Stage 2, Monday, May 16: North Lake Tahoe (Squaw Valley) to Sacramento
Sprint finish is dictated here. Here's hoping it won't result in the demolition derby that ensued this year.

Stage 3, Tuesday, May 17: Auburn to Modesto
Another day for the sprinters.

Stage 4, Wednesday, May 18: Livermore to San Jose
Expect lots of climbing in this stage and a possible finish in the foothills on the outskirts of San Jose as opposed to downtown. Could separate the overall contenders from the pack.

Stage 5, Thursday, May 19: Seaside to Paso Robles
Should include a significant stretch down spectacular -- and windy -- Highway 1, but without route details, it's hard to speculate on how tough this day will be. The only certainty is that it will be long.

Stage 6, Friday, May 20: Solvang individual time trial
The Solvang time trial that was a key factor in Levi Leipheimer's three wins (2007-09) has returned, and the rolling route through "Sideways" wine country will be extended by an as-yet-unannounced distance. The little faux-Scandinavian hamlet has always done a great job of making the day a party experience for fans, and that should be doubly true in its 100th anniversary year.

Stage 7, Saturday, May 21: Claremont to Mount Baldy
If the race goes all the way to the top, the last 4.5 miles will feature 18 switchbacks and an average gradient of 10 percent. Organizers think this road won't be as vulnerable to the fall/winter elements as the way to Big Bear. Looks as if the race finally has itself a difference-maker. Amateurs will be able to ride the route several weeks before in an event similar to "L'Etape du Tour," a Tour de France tradition.

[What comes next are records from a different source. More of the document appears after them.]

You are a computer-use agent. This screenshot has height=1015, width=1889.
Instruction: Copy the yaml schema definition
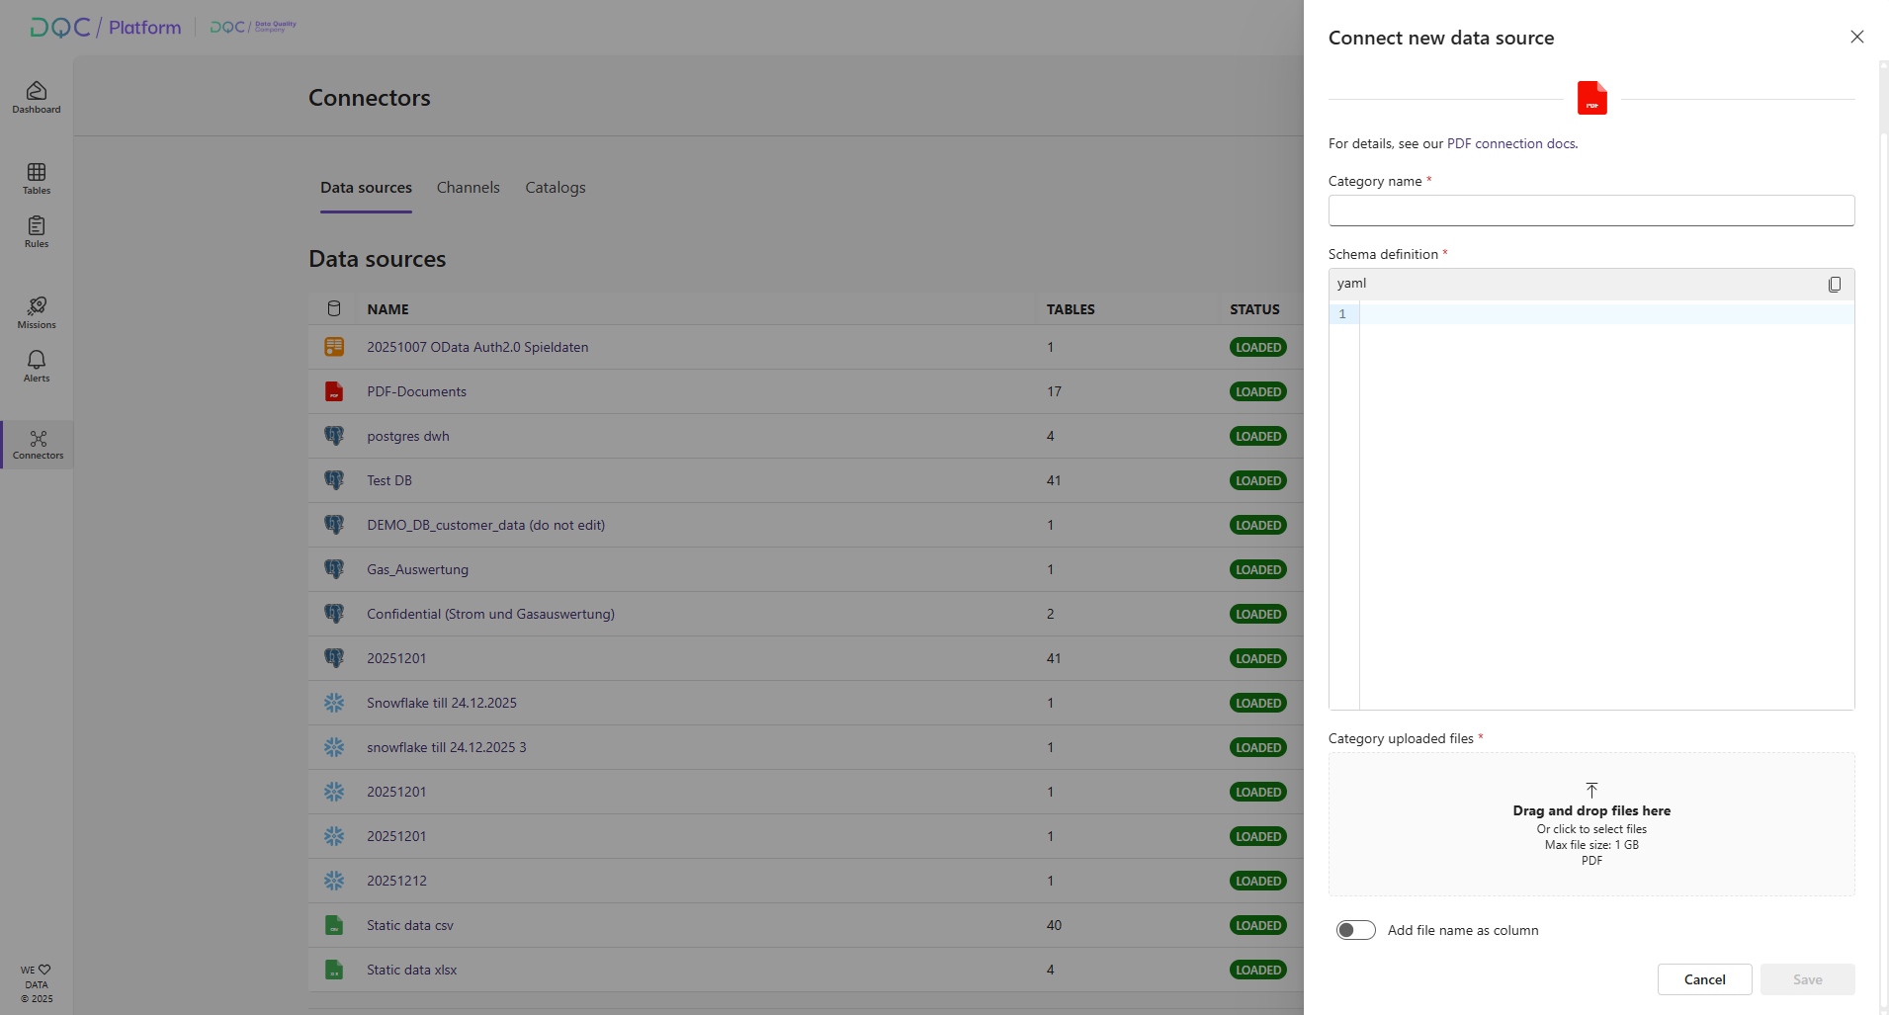(1834, 285)
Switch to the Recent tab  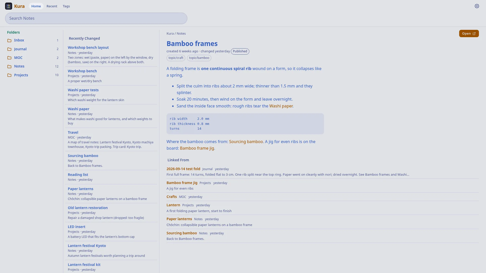coord(52,6)
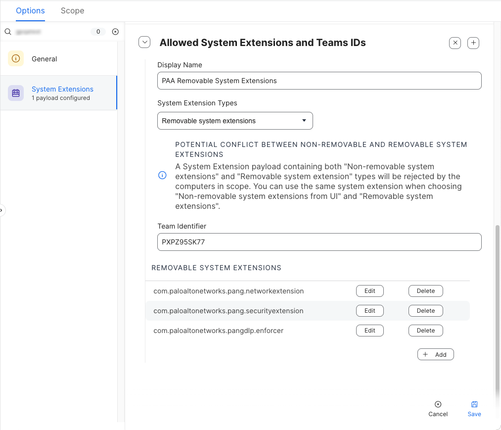Select the Options tab

pos(30,10)

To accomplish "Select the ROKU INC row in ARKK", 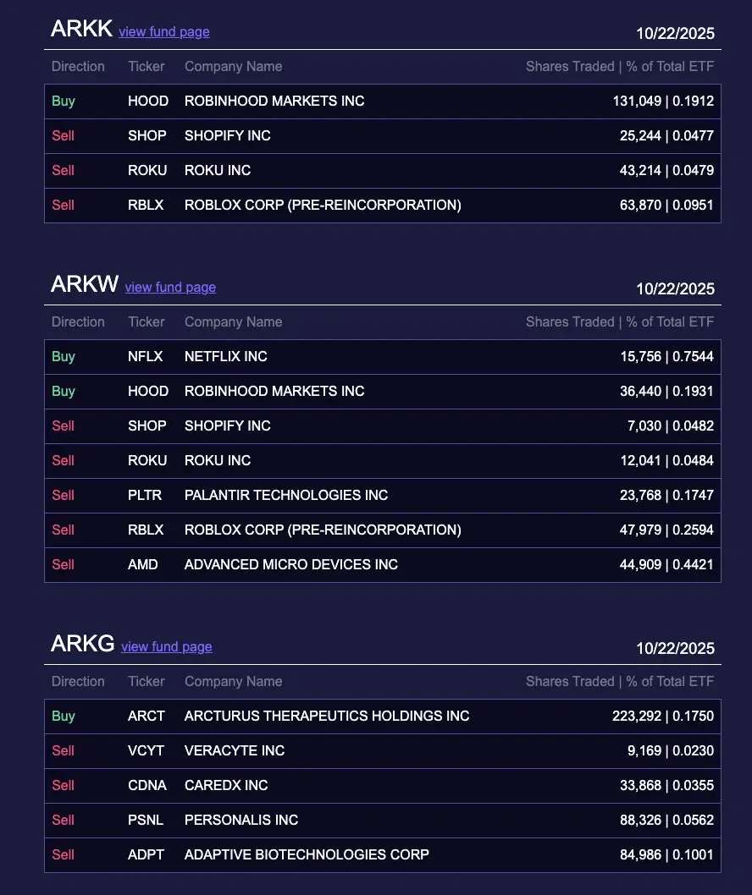I will click(x=382, y=171).
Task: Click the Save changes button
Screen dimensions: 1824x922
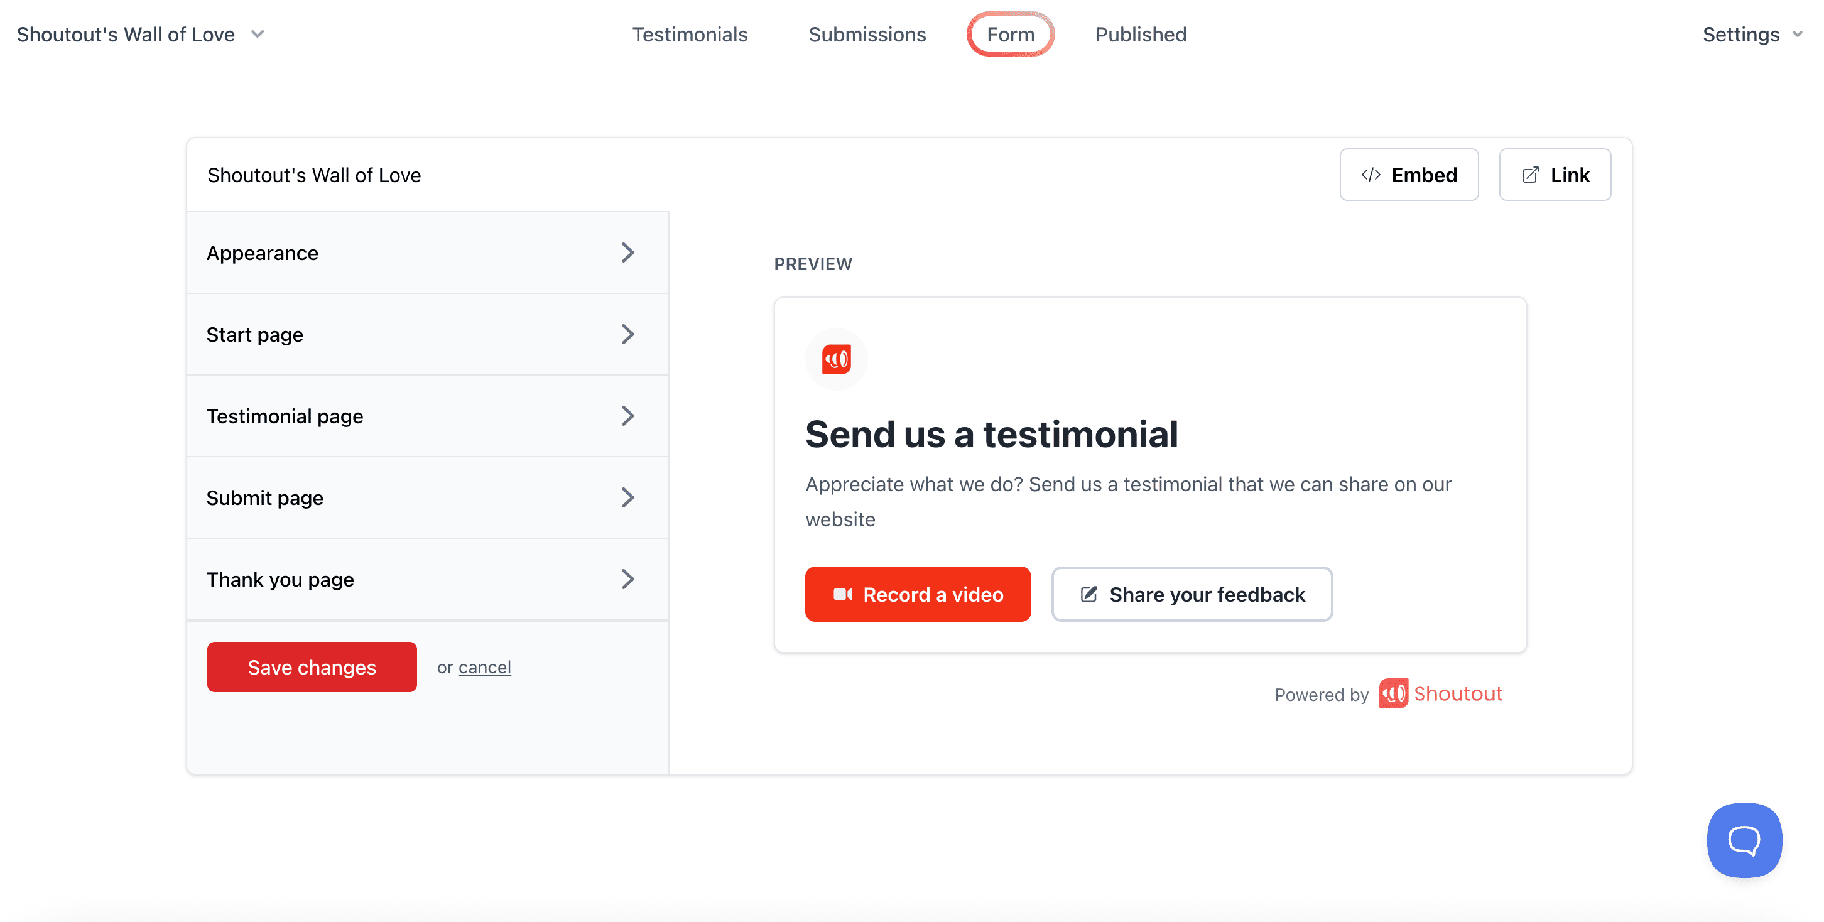Action: click(x=312, y=667)
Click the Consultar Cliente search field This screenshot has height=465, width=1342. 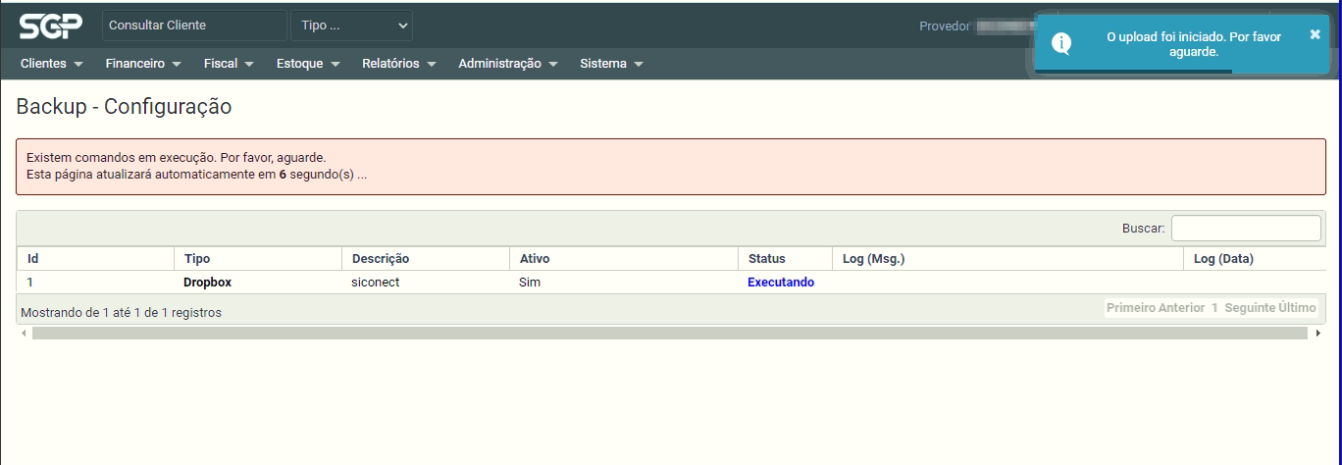tap(193, 26)
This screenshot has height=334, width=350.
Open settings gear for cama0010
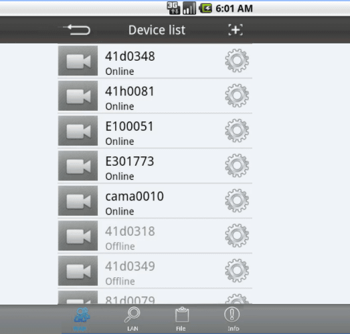(237, 200)
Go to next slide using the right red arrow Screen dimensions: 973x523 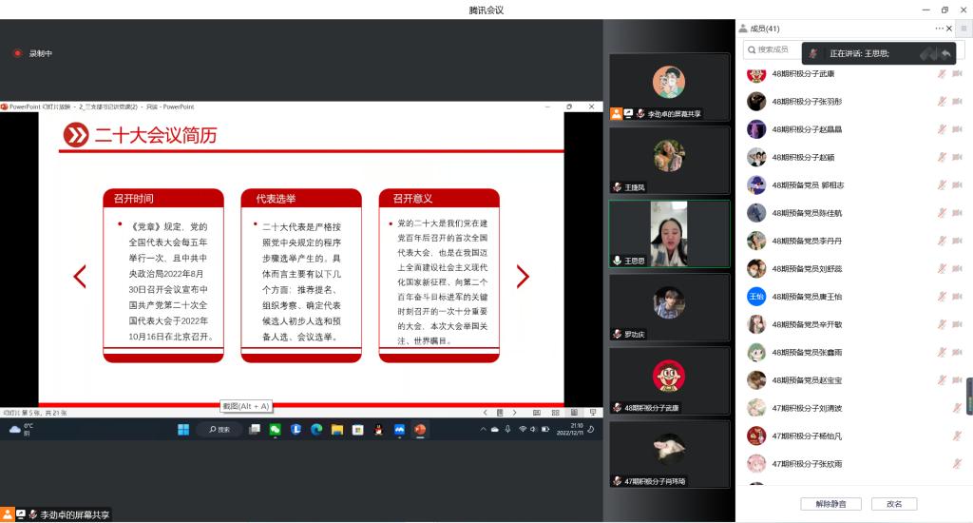pos(523,277)
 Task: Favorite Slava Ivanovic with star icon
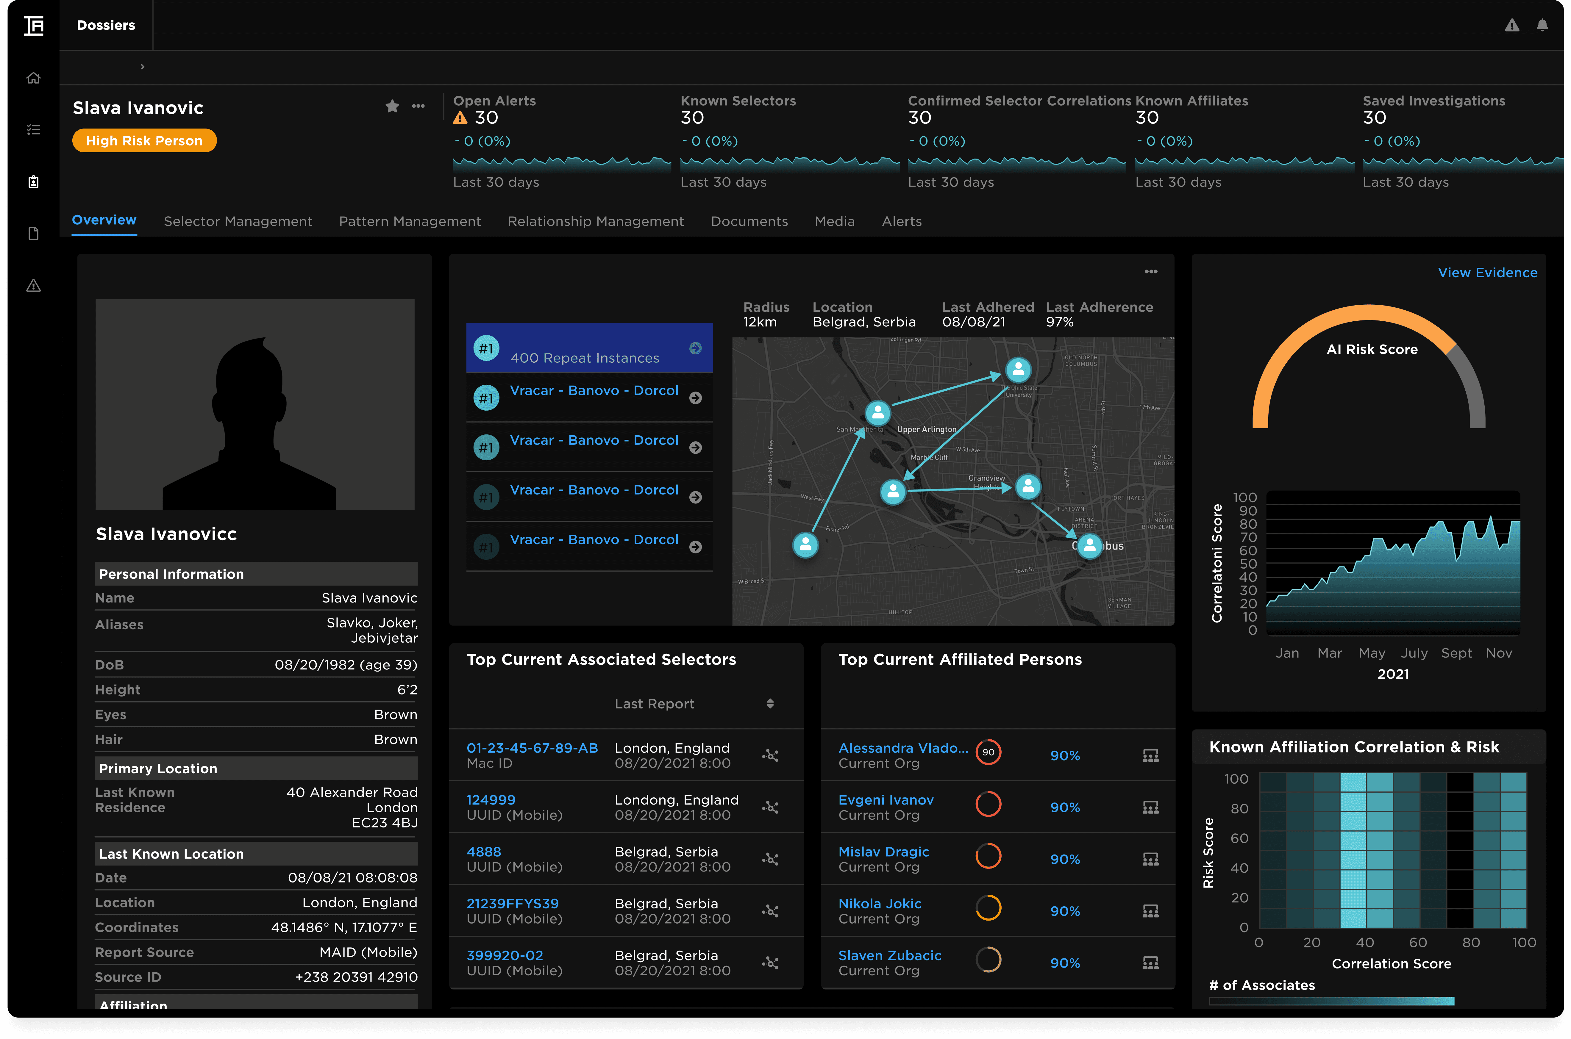coord(392,106)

Stage 8, Sunday, May 22: Santa Clarita to Thousand Oaks
Will retrace the peloton's path over some of the tough terrain of this year's circuits in the canyons above Malibu, but the finish appears to be headed to the flatter roads near title sponsor Amgen's headquarters.

One footnote: If you click on the Tour of California website, it's hard not to notice that Armstrong's image still dominates the top of the page, but AEG Sports spokesman Michael Roth said nothing should be read into that -- "It's left over from last year," he said. "We haven't got our new key art yet."

Armstrong, 39, has not formally retired, but he has not raced professionally since the Tour de France in July and is one of the subjects of a wide-ranging federal investigation into doping and fraud in cycling. He remains under contract to RadioShack for next year, but has given no indication of whether he will compete in road races or other endurance events.